## Esercizi da svolgere
(a) Nel testo sulla capitolazione, indica lo scopo per cui le due parti nominano la commissione prevista all'articolo VI.
(b) Ricopia il passo del testo sulla capitolazione da "VI. Sarà nominata" fino a "cui all’articolo I." compreso, scambiando "commissione" con "giunta".
(c) Secondo il testo sulla capitolazione, quando avrà luogo l'uscita della guarnigione?

***** Documento

II. Tutta la guarnigione della piazza escirà cogli onori della guerra, con bandiera, in armi e bagaglio. Resi gli onori militari, deporranno le bandiere, le armi, ad eccezione degli ufficiali, i quali conserveranno la loro spada, cavalli e tutto ciò che loro appartiene. Esciranno prima le truppe straniere, e le altre in seguito, secondo il loro ordine di battaglia, colla sinistra in testa. L’uscita della guarnigione avrà luogo domattina alle 7.
III. Tutte le truppe straniere saranno sciolte e subito rimpatriate per cura del Governo italiano, mandandole fino da domani per ferrovia al confine del loro paese. Si lascia in facoltà del Governo di prendere o no in considerazione i diritti di pensione che potrebbero essere regolarmente stipulati col Governo pontificio.
IV. Le truppe indigene saranno costituite in deposito senz’armi, colle competenze che attualmente hanno, mentre è riserbato al Governo del Re di determinare sulla loro posizione futura.
V. Nella giornata di domani saranno inviate a Civitavecchia.
VI. Sarà nominata da ambe le parti una commissione composta di un ufficiale d’artiglieria, uno de! genie ed un funzionario d’intendenza per la consegna di cui all’articolo I.

**********
***** Dati forniti

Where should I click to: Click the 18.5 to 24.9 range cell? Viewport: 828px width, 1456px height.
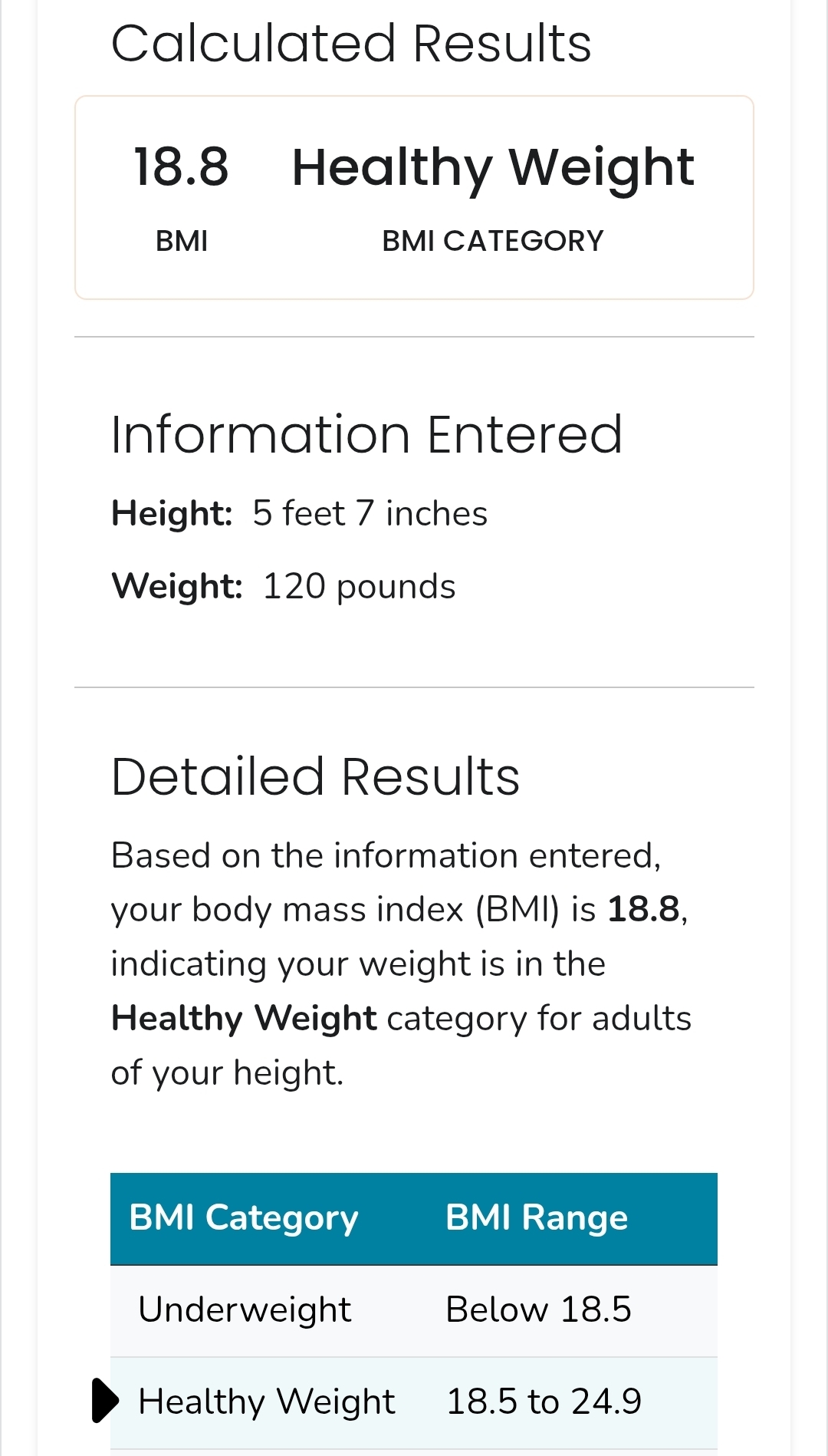click(x=544, y=1402)
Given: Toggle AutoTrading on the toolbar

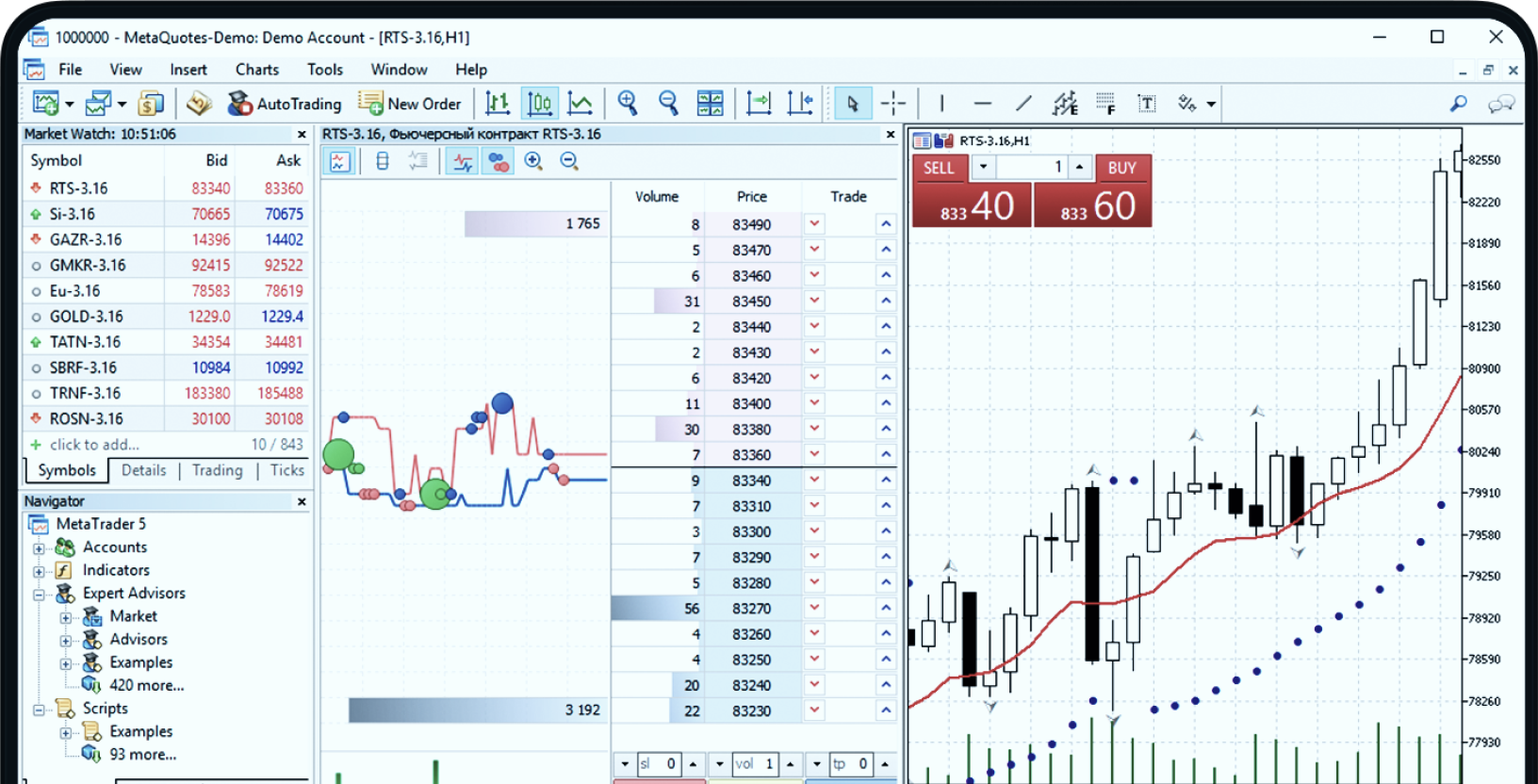Looking at the screenshot, I should coord(285,104).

**********

## Risposte complete
(a) La commissione, nominata da ambe le parti, serve per la consegna di cui all'articolo I.

(b)
VI. Sarà nominata da ambe le parti una giunta composta di un ufficiale d’artiglieria, uno de! genie ed un funzionario d’intendenza per la consegna di cui all’articolo I.

(c) L'uscita della guarnigione avrà luogo domattina alle 7.